On Tuesday 9th May 2017 Smart Dubai announced that it will be designing and building a shared blockchain platform that will underpin the Dubai Blockchain Strategy. The services are planned to go live early next year.
“The Dubai Blockchain Strategy establishes a roadmap for the introduction of blockchain technology for Dubai and the creation of an open platform to share the technology with cities across the globe. The Dubai Blockchain strategy is built on three pillars”:
Government efficiency
Paperless digital layer for all city transactions.
Creation
Enabling citizens and partners to create new businesses using the technology.
International leadership
Open blockchain platform for global counterparts to enhance safety, security, convenience for international travellers to Dubai.
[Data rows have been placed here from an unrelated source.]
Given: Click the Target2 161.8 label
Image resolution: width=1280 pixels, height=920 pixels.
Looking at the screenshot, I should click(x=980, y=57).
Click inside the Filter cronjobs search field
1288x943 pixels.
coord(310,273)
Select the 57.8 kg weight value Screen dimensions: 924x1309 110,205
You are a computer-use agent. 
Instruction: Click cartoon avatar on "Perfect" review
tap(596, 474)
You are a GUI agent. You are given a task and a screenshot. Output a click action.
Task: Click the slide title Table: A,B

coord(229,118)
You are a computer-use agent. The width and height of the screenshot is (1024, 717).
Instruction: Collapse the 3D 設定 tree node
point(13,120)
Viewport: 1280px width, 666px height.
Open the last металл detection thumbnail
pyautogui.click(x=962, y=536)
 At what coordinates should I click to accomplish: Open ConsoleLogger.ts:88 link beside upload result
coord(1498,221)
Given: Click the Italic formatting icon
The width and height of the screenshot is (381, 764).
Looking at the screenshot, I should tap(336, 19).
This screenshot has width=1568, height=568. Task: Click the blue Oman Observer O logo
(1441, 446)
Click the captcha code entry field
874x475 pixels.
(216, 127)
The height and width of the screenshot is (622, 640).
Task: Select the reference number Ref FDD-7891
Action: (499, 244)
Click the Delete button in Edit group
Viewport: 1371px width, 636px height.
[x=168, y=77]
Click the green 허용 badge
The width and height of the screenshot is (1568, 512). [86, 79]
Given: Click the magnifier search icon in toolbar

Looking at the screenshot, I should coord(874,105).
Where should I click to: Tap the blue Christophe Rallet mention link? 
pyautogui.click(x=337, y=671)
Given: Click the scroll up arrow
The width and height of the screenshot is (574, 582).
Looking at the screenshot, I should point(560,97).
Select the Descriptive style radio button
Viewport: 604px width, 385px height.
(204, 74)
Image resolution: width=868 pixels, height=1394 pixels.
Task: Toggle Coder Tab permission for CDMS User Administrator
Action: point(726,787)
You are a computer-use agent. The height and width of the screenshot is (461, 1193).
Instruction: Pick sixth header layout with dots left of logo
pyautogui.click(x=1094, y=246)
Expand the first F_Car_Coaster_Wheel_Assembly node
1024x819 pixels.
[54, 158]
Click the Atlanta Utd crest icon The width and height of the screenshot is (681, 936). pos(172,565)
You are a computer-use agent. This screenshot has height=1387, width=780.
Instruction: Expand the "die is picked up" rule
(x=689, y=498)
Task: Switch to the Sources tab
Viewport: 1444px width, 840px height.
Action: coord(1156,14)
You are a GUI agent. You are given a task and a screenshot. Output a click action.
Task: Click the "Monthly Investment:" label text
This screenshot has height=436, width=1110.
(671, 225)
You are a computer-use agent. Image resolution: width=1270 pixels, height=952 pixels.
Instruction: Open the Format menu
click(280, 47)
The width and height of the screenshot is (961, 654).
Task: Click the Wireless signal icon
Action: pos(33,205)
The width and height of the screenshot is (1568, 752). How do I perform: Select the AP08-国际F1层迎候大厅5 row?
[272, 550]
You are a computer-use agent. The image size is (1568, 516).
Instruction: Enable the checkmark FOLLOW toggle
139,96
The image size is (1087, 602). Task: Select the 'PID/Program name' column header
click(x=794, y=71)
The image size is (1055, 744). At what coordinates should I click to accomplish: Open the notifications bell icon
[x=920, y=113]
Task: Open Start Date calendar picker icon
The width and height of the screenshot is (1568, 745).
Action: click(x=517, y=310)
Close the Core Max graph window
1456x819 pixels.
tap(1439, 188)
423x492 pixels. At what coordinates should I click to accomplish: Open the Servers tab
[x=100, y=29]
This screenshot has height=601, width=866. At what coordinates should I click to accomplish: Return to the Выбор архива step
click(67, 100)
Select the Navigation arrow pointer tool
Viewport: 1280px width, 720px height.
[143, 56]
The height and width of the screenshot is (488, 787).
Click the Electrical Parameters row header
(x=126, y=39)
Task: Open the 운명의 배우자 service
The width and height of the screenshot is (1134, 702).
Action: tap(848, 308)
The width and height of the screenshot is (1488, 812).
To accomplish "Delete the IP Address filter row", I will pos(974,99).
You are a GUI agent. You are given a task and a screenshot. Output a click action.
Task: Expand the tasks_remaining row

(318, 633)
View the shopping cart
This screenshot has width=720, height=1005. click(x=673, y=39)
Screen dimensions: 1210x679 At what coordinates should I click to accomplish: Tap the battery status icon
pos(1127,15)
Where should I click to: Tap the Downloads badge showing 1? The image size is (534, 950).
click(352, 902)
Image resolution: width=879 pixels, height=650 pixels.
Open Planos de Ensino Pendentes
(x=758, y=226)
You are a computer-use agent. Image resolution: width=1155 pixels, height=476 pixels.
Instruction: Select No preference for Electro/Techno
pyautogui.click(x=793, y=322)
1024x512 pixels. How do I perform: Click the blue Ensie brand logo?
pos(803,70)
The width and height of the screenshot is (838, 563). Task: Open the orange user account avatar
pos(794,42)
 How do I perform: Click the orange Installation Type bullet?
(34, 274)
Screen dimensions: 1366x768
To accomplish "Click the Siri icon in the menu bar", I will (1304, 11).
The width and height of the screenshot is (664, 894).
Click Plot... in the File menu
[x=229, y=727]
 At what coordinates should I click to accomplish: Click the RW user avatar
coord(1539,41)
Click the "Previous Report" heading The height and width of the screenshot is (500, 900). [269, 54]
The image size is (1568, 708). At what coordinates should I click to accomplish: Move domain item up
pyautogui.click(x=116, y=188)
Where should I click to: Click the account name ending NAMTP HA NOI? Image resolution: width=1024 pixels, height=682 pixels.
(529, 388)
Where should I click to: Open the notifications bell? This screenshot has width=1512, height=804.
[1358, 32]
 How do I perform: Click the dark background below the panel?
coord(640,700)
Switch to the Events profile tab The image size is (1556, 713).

With these three pillars in place the strategy is set to save over 25 million economic productivity hours per year and 5.5 billion dirham annually in document processing. Furthermore, blockchain provides a fundamentally different approach to cyber security, which provides us with transparency and a decentralised peer-to-peer system, which maximises the use of shared online services and minimises the threats we face. VentureBeat explains the three main ways blockchain can increase security:
Protecting identities
Traditional forms of public key cryptography that secure communications systems rely on centralised, trusted third party certificate authorities (CA). Hackers can compromise these to spoof user identities and crack encrypted communications.
Blockchain overcomes some of these worries. CertCoin removes central authorities and uses blockchain as a distributed ledger of domains and their associated public keys. CertCoin provides a public and auditable Public Key Infrastructure (PKI) that doesn’t have a single point of failure.
Another blockchain company, Pomcor, published a blueprint for a blockchain-based KPI that doesn’t remove central authorities but uses blockchains to store hashes of issued and revoked certificates. This enables users to verify the authenticity of certificates with a decentralised and transparent source. The IOTA’s Tangle overcomes the inefficiencies of current blockchain designs and enables IoT devices to interact and identify each other in a decentralised peer-to-peer system.
Protecting data integrity
The blockchain alternative to document signing, which traditionally is an extremely lengthy and complicated process, replaces secrets with transparency, by distributing evidence across many blockchain nodes and making it virtually impossible to manipulate data without being caught.
Projects such as GuardTime and Gem are helping blockchain technology to verify the integrity of sensitive data, so much so that the U.S. Department of Defence is considering GuardTime’s KSI project to protect sensitive military data.
Protecting critical infrastructure
A blockchain approach to storing Domain Name Services (DNS) could improve security by removing the single target that hackers can attack to compromise the whole system. For example, Nebulis is a project that looks at the concept of a distributed DNS system that will never fail under an excess of requests. A transparent, distributed DNS where domain records are under their owner’s control will make it practically impossible for any entity to manipulate entries.
With the recent ransomware attack, it’s evident that cyber security needs to be given top priority. In an ever more digital world, it’s critical that security is embedded into systems instead of adding security retrospectively, we need to see this attack for what it is - a wake up call. Congratulations to the Dubai Blockchain Strategy for encompassing cyber security into its foundations.